Friday, July 30, 2004

how oprah ruined my life, and other wailings of my heart

the day my mother followed (like so many other desparate, obese women in america) oprahs advice to starve themselves thin by drinking 3 or 4 nutritional shakes a day, was the day my disdain began. at first i was thrilled that the incessant complaints, 'i'm so fat", and insecurities that went with it might be at an end, but i would soon realize that i was in for something much worse than that. soon after starting the diet came the mood swings, then the frustration at not making progress, then the time i found her in the kitchen chewing rice and spitting it out, just to get some "flavor" (also one of the first times i realized that my mother was insane).
you see, oprah is always harping on the insecurities of women, which makes my life even harder. for instance, i can hardly read any classic literature anymore because all the covers bear the badge of "oprahs book club". i wanted to read anna karenina because i heard a reference in a movie about her leaving her lover because she suddenly realized his ears were enormous, but when i saw the book, it bore the badge, and leo tolstoys words will be forever lost to me.
and another thing. i simply hate the fact that o is an icon to millions of sad, desparate housewifes everywhere. what is so great about her? is it because she says "you go girl" once in a while, or what? i just don't see it. i mean, she's definitely no martha stewart.

Wednesday, July 21, 2004

"I'm going to ask you a question, and you have to answer, "'why?'"... I'm calling the Fire Department." This form an eighty year old man that I was shuttling to the Fresno Convention Center so that he could compete in the nine ball tournanment at the 18th Annual National Golden Age Games, a sort of special olympics for veterans.
"Why?", I dutifully responded.
"Because you've set my heart on fire!!!", he replied with the exuberance of a much younger man.
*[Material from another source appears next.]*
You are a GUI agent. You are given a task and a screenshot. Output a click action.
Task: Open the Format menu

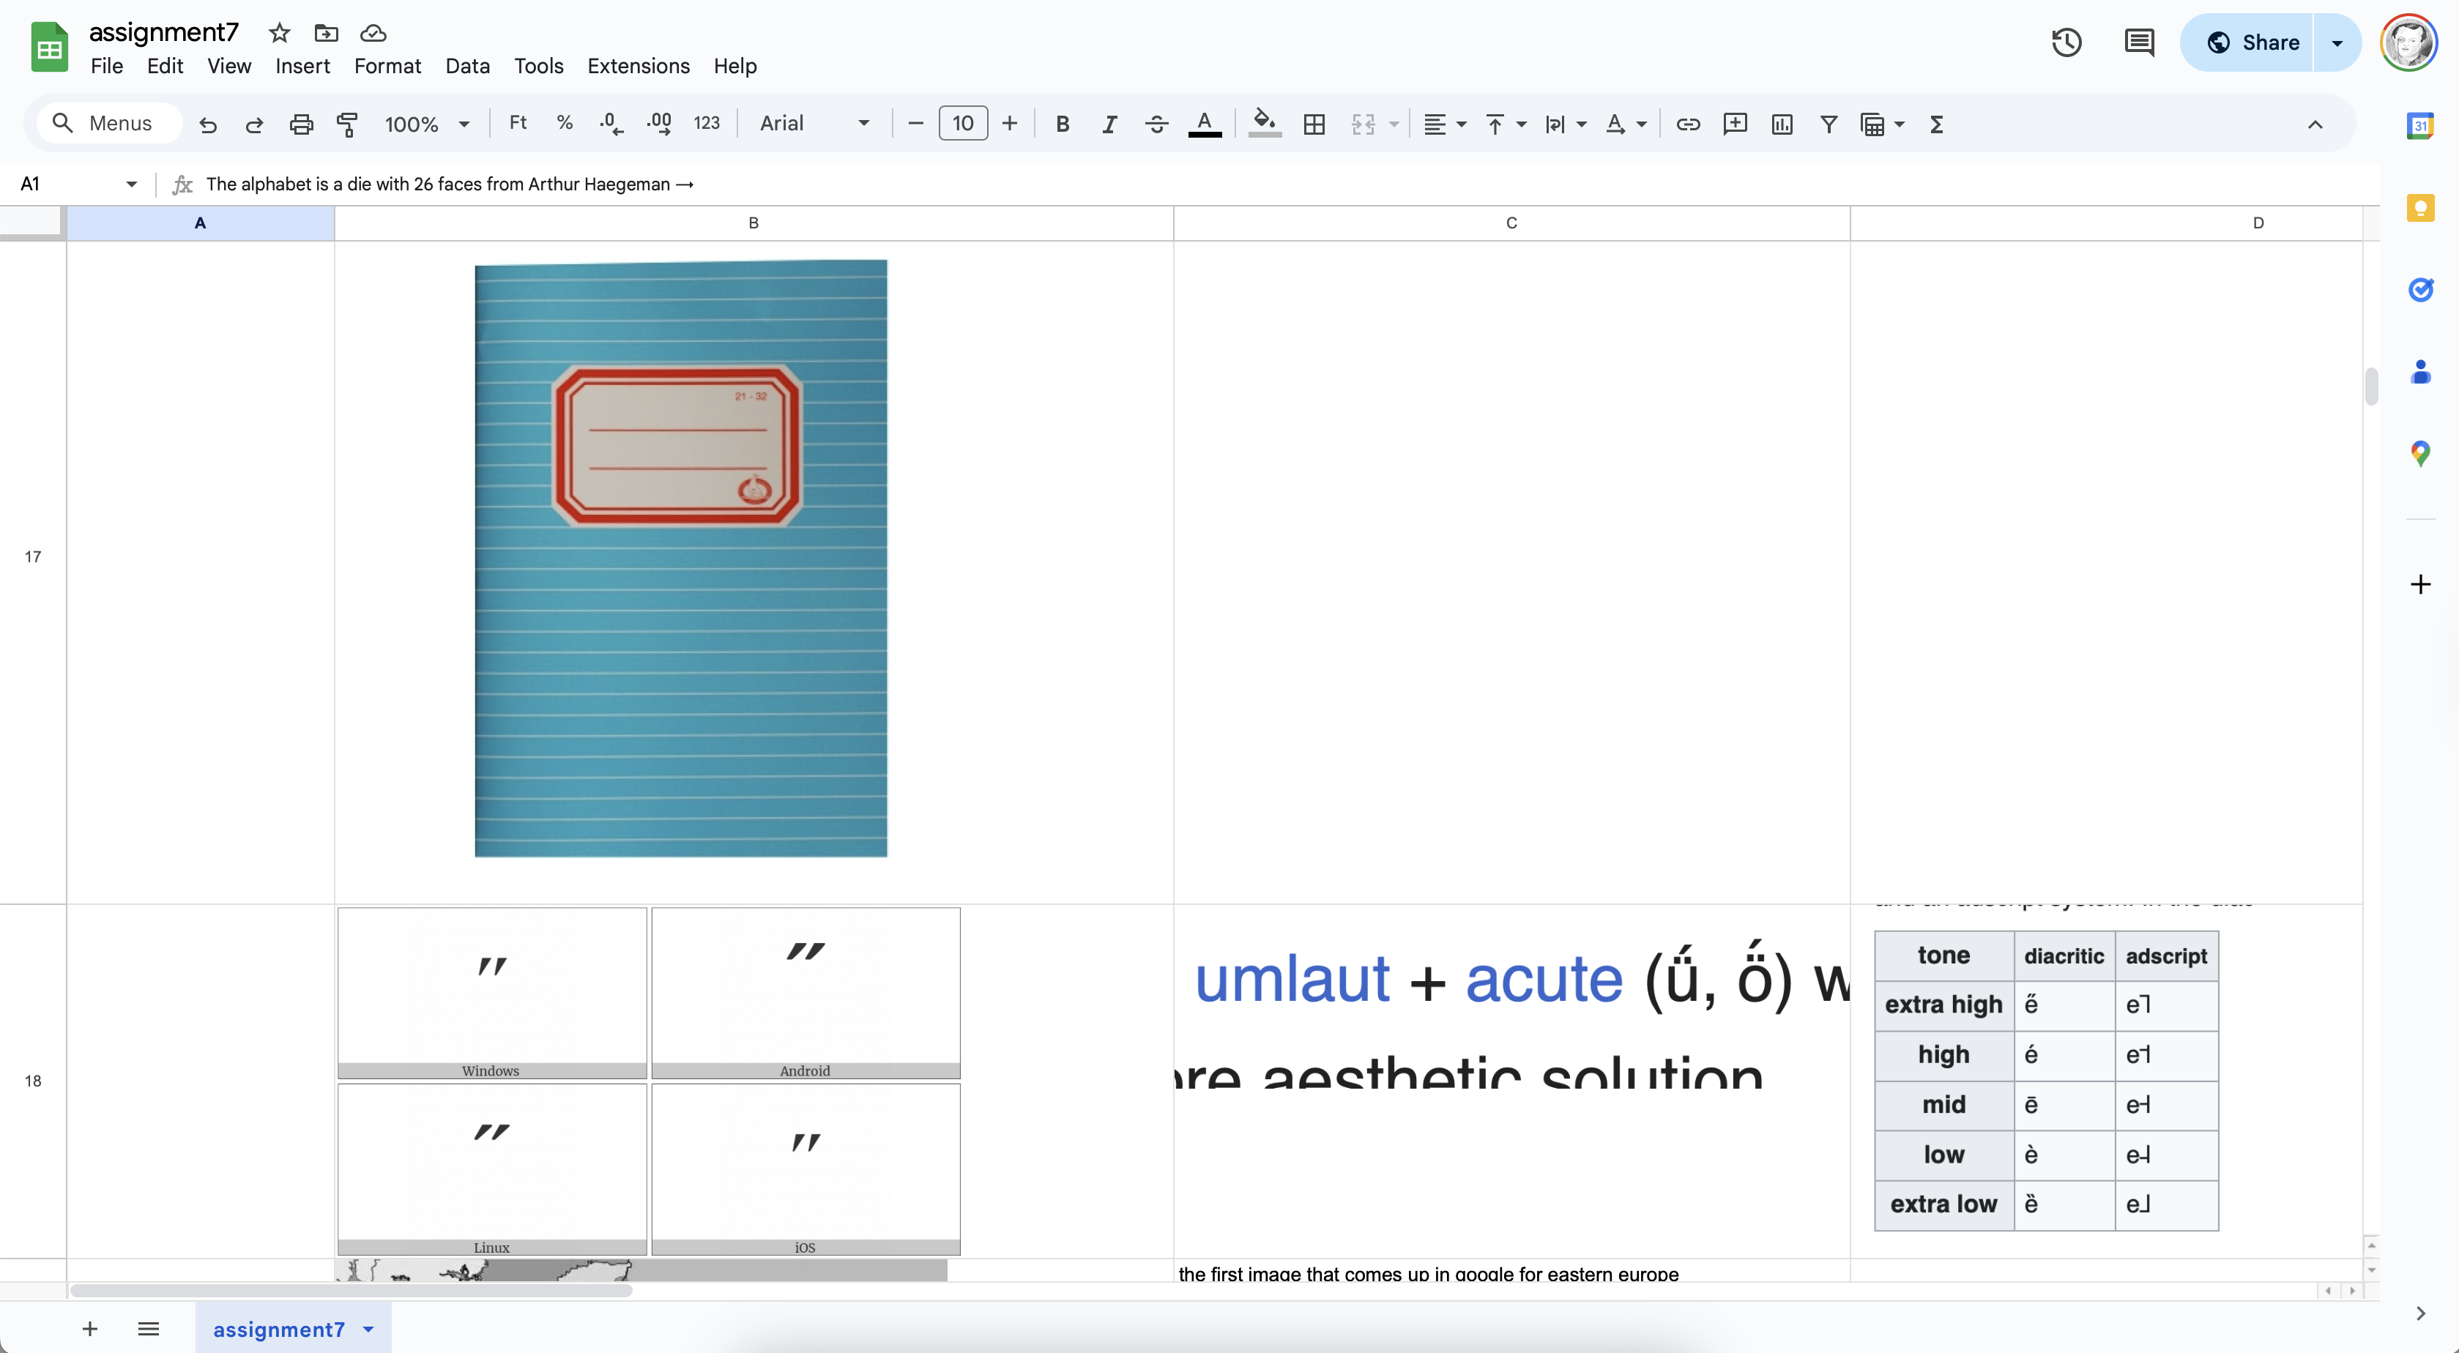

I laughed as if I had never heard anything funnier, and at that moment, in my mind, nothing I had ever heard was as funny. I asked him how long he had been using that line and how many women he had ever caught with it. He told me he had been throwing it out for two years and it had never brought him a catch yet, which made me wonder what this man was doing, at age eighty, hitting on wemon. An then I realized that aside from his pudgy, saggy exterior, was the same man he was at age 50, and age 25. Only his body had betrayed him, and his mind and his labido were still firing on all cylinders.  Here I was, shuttling thousands of senior citizens to and from their discus throwing, swim races, bowling tournaments, and I laughed at the joke of getting older. Just when you think you "have it", and when you are at your best mentally, with ninety, one hundred years of experience behind you, you look in the mirror and see that although you are ready for another hundred, your body is not. I guess it may seem sad, but my sense is that all those old fogies are not crying- their experience has taught them that life is too short to not laugh.